→ **RECORDS**
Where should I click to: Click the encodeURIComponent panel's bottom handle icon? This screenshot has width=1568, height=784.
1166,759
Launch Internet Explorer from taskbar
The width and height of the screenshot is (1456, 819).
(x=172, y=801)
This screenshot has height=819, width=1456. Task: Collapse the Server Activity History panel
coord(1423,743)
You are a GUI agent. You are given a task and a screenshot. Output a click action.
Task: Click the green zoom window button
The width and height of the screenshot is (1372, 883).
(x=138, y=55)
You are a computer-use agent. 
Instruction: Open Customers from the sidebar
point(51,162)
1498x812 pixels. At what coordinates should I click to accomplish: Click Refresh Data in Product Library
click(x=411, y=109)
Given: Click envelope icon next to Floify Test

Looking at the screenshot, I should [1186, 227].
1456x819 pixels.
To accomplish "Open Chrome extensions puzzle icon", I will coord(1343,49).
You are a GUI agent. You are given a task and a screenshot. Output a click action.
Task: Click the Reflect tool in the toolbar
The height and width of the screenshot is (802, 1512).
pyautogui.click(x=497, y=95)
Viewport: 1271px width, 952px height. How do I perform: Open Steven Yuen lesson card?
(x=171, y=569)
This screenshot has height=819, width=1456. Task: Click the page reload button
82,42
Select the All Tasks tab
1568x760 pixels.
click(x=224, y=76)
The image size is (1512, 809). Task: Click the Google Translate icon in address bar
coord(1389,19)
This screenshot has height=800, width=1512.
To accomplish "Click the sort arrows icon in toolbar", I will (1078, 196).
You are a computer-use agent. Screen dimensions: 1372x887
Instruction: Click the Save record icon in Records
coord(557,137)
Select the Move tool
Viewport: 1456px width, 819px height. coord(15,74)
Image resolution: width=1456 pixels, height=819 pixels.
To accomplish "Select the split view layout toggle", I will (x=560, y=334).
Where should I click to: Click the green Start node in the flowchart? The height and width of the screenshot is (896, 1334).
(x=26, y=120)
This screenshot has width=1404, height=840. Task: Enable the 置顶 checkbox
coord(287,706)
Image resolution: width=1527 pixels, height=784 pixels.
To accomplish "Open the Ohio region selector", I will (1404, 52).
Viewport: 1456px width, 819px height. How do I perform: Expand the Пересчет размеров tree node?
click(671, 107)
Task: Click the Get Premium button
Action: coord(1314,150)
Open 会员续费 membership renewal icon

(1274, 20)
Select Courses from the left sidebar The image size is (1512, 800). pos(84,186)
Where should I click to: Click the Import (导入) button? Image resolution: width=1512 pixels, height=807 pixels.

→ **WHAT NEEDS TO BE DONE**
Could you give the records again, exactly as they appear?

→ **REPLY TO THE EXERCISE**
Where should I click to: Click the encodeURIComponent panel's bottom handle icon? This screenshot has width=1568, height=784.
1166,759
Launch Internet Explorer from taskbar
The width and height of the screenshot is (1456, 819).
(x=172, y=801)
This screenshot has height=819, width=1456. Task: Collapse the Server Activity History panel
coord(1423,743)
You are a GUI agent. You are given a task and a screenshot. Output a click action.
Task: Click the green zoom window button
The width and height of the screenshot is (1372, 883).
(x=138, y=55)
You are a computer-use agent. 
Instruction: Open Customers from the sidebar
point(51,162)
1498x812 pixels. At what coordinates should I click to accomplish: Click Refresh Data in Product Library
click(x=411, y=109)
Given: Click envelope icon next to Floify Test

Looking at the screenshot, I should [1186, 227].
1456x819 pixels.
To accomplish "Open Chrome extensions puzzle icon", I will coord(1343,49).
You are a GUI agent. You are given a task and a screenshot. Output a click action.
Task: Click the Reflect tool in the toolbar
The height and width of the screenshot is (802, 1512).
pyautogui.click(x=497, y=95)
Viewport: 1271px width, 952px height. How do I perform: Open Steven Yuen lesson card?
(x=171, y=569)
This screenshot has height=819, width=1456. Task: Click the page reload button
82,42
Select the All Tasks tab
1568x760 pixels.
click(x=224, y=76)
The image size is (1512, 809). Task: Click the Google Translate icon in address bar
coord(1389,19)
This screenshot has height=800, width=1512.
To accomplish "Click the sort arrows icon in toolbar", I will (1078, 196).
You are a computer-use agent. Screen dimensions: 1372x887
Instruction: Click the Save record icon in Records
coord(557,137)
Select the Move tool
Viewport: 1456px width, 819px height. coord(15,74)
Image resolution: width=1456 pixels, height=819 pixels.
To accomplish "Select the split view layout toggle", I will (x=560, y=334).
Where should I click to: Click the green Start node in the flowchart? The height and width of the screenshot is (896, 1334).
(x=26, y=120)
This screenshot has width=1404, height=840. Task: Enable the 置顶 checkbox
coord(287,706)
Image resolution: width=1527 pixels, height=784 pixels.
To accomplish "Open the Ohio region selector", I will (1404, 52).
Viewport: 1456px width, 819px height. How do I perform: Expand the Пересчет размеров tree node?
click(671, 107)
Task: Click the Get Premium button
Action: coord(1314,150)
Open 会员续费 membership renewal icon

(1274, 20)
Select Courses from the left sidebar The image size is (1512, 800). pos(84,186)
Where should I click to: Click the Import (导入) button? Image resolution: width=1512 pixels, height=807 pixels.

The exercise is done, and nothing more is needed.